Collected data
+ + + +
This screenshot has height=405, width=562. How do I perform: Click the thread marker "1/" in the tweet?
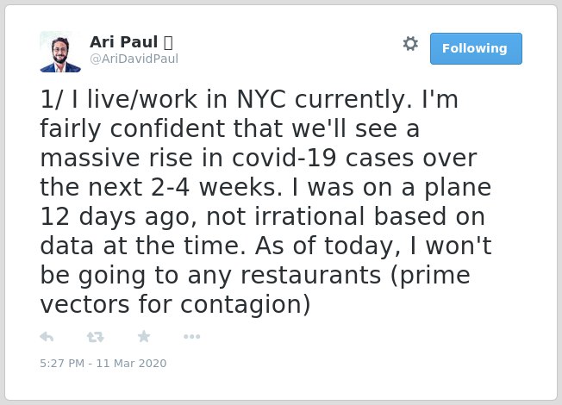51,99
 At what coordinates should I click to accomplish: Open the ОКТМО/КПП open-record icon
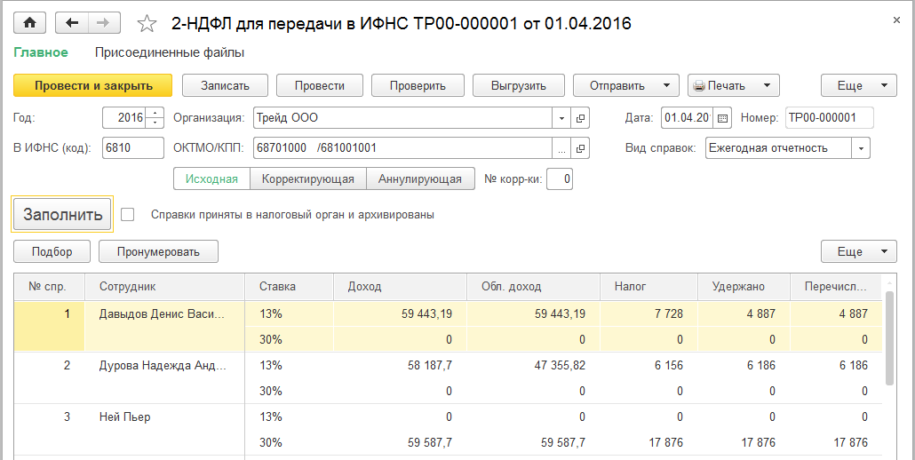(x=581, y=148)
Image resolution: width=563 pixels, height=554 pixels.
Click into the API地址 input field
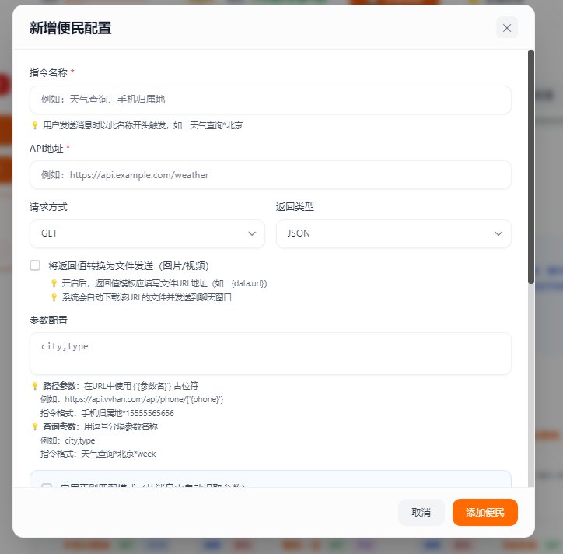coord(270,175)

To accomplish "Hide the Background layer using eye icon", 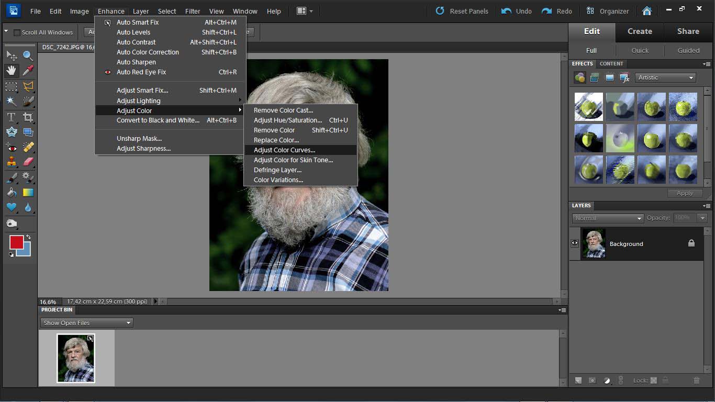I will point(575,243).
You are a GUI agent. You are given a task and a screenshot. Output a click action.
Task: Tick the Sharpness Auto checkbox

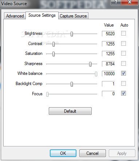pos(123,64)
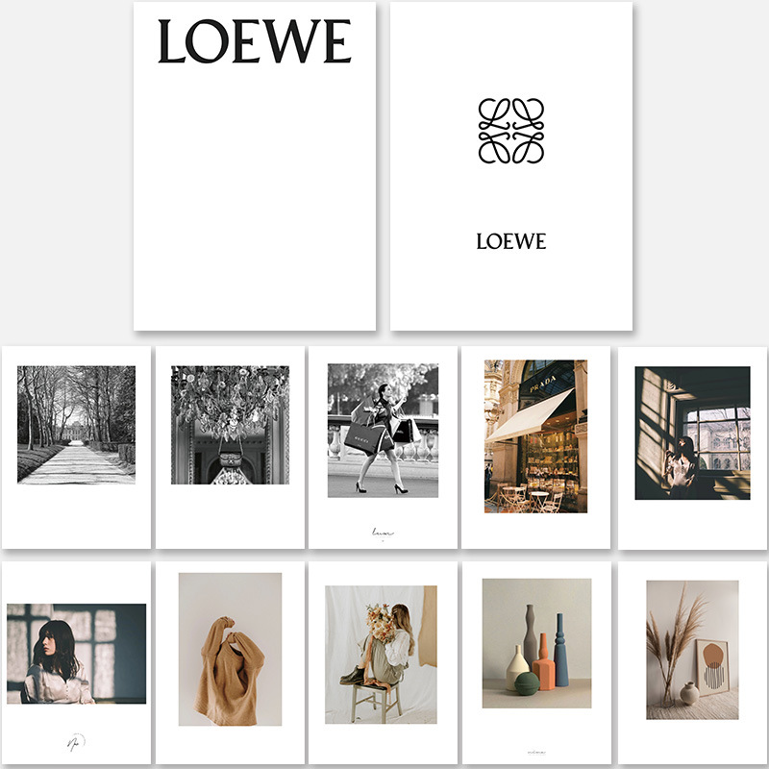Click the small LOEWE text under the emblem

(511, 241)
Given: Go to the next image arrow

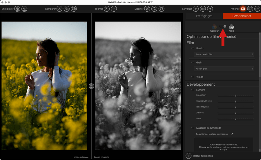Looking at the screenshot, I should click(x=210, y=9).
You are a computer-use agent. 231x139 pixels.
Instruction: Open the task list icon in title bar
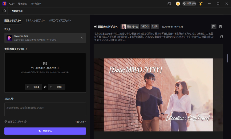pos(169,4)
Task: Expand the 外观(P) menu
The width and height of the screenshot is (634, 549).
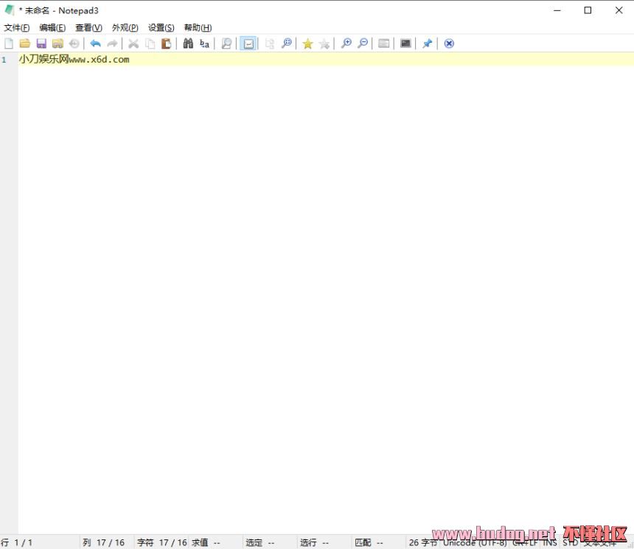Action: [x=125, y=27]

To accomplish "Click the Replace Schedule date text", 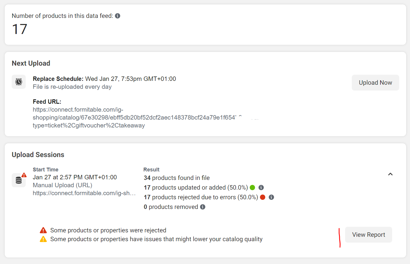I will coord(130,79).
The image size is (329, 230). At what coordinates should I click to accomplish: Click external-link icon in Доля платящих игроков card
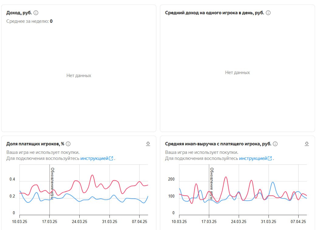click(x=111, y=158)
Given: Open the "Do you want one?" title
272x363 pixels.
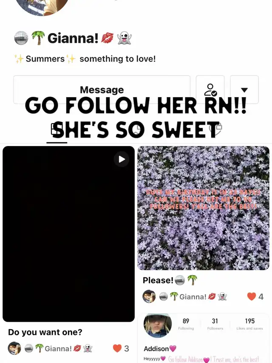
+ + + +
SET TASK
Rewrite the material starting at its beginning and ending at the line containing "coord(270,175)", with "input field" replaced by "text box" and all other text unchanged. Leave the pictures out of your answer.

TASK ANSWER
This screenshot has height=405, width=562. How do I perform: Click the thread marker "1/" in the tweet?
51,99
 At what coordinates should I click to accomplish: Open the ОКТМО/КПП open-record icon
(x=581, y=148)
Image resolution: width=563 pixels, height=554 pixels.
Click into the API地址 text box
coord(270,175)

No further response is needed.